Chedworth Roman Villa houses several stunning mosaics
The chance discovery of one of Britain's most important Roman sites 150 years ago will be highlighted in a new exhibition.
The history of Chedworth Roman Villa will be illustrated at the Corinium Museum in Cirencester, with artists' impressions showing how the villa will be preserved for the future.
The villa was discovered in 1864 on the Earl of Eldon's estate by a local gamekeeper who spotted fragments of pottery.
The Victorian excavations uncovered much of the villa and a small museum was also built on the site.
More than a mile of walls were revealed, along with beautiful mosaics, two bathhouses, hypocausts, a water shrine and latrine.
The theme of the exhibition is the past, present and future of the Chedworth Roman Villa.
"Visitors will be able to see how the villa was discovered by chance and the way the Victorians excavated and displayed the site," said Katie Smith, Chedworth Community Outreach Officer.
"We will also show the villa today, with some of the unique and fragile remains on display."
Future plans for the villa centre on a £3 million scheme of conservation work and improvements which has already been given a £700,000 grant from the Heritage Lottery Fund.

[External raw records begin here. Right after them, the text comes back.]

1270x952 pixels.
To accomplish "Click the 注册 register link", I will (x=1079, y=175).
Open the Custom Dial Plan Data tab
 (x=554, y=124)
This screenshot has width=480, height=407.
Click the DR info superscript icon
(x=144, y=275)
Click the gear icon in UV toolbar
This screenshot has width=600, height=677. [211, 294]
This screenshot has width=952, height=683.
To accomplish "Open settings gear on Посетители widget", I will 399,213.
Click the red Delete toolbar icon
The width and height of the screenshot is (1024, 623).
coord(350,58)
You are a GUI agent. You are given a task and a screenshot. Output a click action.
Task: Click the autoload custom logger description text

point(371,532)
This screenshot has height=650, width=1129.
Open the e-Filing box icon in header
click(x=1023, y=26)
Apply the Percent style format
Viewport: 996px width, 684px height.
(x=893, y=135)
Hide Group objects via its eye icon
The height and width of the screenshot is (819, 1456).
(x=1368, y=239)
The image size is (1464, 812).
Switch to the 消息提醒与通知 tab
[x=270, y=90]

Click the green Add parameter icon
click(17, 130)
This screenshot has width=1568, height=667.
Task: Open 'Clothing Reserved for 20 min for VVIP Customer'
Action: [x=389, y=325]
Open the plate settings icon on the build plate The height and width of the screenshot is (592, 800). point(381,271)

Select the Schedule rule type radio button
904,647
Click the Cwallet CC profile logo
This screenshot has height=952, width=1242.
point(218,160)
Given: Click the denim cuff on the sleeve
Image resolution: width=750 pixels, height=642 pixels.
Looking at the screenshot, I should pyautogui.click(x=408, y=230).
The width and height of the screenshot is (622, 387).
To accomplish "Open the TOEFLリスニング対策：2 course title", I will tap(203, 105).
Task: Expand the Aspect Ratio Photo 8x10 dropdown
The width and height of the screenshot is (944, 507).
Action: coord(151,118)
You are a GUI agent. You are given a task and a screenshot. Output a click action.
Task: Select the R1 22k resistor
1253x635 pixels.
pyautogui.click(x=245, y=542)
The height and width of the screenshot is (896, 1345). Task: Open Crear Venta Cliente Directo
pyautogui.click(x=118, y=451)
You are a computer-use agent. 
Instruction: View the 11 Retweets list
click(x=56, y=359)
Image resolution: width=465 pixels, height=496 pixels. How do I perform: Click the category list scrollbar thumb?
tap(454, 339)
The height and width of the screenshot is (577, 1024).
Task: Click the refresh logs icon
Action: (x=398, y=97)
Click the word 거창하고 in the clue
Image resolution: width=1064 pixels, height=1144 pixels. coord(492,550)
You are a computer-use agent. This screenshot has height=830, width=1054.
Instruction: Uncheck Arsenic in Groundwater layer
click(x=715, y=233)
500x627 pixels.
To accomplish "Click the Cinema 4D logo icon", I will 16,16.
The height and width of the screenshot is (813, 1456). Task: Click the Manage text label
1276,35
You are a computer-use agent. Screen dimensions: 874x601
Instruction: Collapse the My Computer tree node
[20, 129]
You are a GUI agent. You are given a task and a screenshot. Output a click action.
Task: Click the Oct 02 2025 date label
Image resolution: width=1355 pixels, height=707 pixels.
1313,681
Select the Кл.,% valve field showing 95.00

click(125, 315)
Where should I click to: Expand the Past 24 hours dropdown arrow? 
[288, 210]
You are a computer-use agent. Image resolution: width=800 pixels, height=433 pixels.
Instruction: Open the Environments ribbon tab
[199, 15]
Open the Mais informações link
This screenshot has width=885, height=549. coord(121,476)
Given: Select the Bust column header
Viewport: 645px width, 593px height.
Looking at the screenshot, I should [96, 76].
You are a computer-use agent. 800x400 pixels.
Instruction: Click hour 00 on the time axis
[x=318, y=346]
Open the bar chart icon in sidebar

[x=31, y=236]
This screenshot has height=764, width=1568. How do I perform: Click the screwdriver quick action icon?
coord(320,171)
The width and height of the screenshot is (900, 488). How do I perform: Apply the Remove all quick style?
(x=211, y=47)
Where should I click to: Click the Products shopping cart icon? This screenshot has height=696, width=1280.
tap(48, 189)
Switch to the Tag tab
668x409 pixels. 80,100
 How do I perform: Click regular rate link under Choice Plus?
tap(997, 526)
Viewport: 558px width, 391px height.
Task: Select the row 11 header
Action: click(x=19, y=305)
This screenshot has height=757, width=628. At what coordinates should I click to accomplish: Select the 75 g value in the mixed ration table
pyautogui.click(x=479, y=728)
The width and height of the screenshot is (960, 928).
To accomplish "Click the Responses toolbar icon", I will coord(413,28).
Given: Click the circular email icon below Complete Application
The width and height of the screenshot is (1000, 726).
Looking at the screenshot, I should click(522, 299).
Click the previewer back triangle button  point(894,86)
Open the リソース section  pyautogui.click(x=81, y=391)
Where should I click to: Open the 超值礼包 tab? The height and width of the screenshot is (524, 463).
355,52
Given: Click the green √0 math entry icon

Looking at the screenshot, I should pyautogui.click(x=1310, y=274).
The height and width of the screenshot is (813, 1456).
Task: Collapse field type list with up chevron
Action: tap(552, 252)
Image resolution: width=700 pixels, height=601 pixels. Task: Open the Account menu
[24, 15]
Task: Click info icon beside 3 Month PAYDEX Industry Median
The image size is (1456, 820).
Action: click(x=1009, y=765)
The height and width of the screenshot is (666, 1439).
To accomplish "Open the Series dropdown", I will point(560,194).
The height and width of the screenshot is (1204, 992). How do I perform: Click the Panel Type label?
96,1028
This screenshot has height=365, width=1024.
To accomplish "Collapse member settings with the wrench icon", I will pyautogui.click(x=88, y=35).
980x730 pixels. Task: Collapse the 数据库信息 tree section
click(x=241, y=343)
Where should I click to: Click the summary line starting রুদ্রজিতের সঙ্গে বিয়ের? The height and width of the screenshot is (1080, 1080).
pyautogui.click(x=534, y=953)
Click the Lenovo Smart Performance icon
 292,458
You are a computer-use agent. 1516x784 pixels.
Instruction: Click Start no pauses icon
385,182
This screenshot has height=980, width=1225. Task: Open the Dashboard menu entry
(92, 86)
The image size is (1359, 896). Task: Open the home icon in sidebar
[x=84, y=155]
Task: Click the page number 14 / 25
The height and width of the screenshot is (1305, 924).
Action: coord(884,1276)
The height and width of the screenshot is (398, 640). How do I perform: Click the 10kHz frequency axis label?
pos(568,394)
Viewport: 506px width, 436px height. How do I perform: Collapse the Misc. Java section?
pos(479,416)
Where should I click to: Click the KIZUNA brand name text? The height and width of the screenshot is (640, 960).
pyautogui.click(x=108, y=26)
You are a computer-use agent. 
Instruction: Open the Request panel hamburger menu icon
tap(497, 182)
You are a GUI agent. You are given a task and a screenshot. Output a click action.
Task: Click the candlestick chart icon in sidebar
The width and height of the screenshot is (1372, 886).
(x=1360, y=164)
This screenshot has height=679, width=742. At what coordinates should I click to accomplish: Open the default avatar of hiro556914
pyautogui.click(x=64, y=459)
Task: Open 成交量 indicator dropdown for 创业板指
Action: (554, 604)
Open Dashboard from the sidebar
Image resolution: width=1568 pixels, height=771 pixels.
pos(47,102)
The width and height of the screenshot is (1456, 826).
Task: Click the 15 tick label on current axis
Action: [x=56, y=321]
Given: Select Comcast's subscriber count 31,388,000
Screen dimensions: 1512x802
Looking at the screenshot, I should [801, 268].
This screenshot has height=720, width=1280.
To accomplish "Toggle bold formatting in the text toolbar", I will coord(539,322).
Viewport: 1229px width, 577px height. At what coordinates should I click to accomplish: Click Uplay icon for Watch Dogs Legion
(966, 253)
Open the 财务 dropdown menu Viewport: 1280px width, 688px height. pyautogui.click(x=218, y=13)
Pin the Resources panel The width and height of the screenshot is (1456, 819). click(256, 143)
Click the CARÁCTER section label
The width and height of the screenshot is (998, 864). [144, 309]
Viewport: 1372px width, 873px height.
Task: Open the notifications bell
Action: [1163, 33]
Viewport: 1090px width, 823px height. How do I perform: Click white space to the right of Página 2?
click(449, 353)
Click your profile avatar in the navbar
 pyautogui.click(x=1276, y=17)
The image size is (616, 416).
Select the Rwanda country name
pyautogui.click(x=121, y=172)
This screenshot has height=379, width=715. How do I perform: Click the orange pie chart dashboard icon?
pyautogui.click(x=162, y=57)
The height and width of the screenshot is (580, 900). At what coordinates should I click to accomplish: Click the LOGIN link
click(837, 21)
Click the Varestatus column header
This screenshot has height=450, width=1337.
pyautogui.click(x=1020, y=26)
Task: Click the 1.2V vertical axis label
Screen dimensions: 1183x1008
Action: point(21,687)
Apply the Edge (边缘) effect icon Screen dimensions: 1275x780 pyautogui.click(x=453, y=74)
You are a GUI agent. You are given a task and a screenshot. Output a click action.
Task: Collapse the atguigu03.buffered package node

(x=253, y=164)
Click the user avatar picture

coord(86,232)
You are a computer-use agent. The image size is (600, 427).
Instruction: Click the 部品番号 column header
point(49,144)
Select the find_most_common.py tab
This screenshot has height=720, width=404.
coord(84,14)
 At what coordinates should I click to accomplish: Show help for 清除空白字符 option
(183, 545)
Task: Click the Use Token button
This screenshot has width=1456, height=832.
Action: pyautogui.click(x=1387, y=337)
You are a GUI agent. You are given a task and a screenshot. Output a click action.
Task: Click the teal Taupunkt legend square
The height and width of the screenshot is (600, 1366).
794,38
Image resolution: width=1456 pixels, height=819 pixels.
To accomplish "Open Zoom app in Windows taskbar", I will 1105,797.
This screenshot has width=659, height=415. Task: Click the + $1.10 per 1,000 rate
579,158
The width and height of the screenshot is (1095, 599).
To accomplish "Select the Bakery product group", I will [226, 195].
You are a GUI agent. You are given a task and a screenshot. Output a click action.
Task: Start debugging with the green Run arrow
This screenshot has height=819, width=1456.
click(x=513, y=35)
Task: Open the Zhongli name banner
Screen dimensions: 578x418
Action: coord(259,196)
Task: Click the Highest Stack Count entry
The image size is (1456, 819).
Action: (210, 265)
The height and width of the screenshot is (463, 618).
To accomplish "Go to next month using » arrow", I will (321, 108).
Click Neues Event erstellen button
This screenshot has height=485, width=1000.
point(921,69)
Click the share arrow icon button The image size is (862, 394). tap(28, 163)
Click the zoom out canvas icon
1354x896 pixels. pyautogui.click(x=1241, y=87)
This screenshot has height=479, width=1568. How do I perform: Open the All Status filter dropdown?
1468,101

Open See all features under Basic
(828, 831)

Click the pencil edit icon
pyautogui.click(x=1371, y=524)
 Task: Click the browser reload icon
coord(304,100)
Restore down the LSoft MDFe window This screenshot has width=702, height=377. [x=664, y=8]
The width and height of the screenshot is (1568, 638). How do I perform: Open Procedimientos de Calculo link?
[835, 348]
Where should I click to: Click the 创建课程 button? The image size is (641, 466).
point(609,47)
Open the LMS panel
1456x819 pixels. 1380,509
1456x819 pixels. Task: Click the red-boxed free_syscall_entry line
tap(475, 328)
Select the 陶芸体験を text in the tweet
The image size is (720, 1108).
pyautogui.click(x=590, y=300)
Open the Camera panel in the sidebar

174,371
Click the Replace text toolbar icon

Views of the new shelters, which will protect the Roman archaeology, will be shown in the exhibition.
"It is a really exciting period in the history of the villa and we want to offer everybody the chance to discover what the villa has to offer and how we propose to preserve it for the future," said Katie.
The exhibition runs from Friday, 26 June, to Saturday, 21 August, 2010 at the Corinium Museum in Cirencester.
On Monday, 28 June, 2010, National Trust staff from Chedworth will be on hand to talk to visitors and explain more about the project and Chedworth.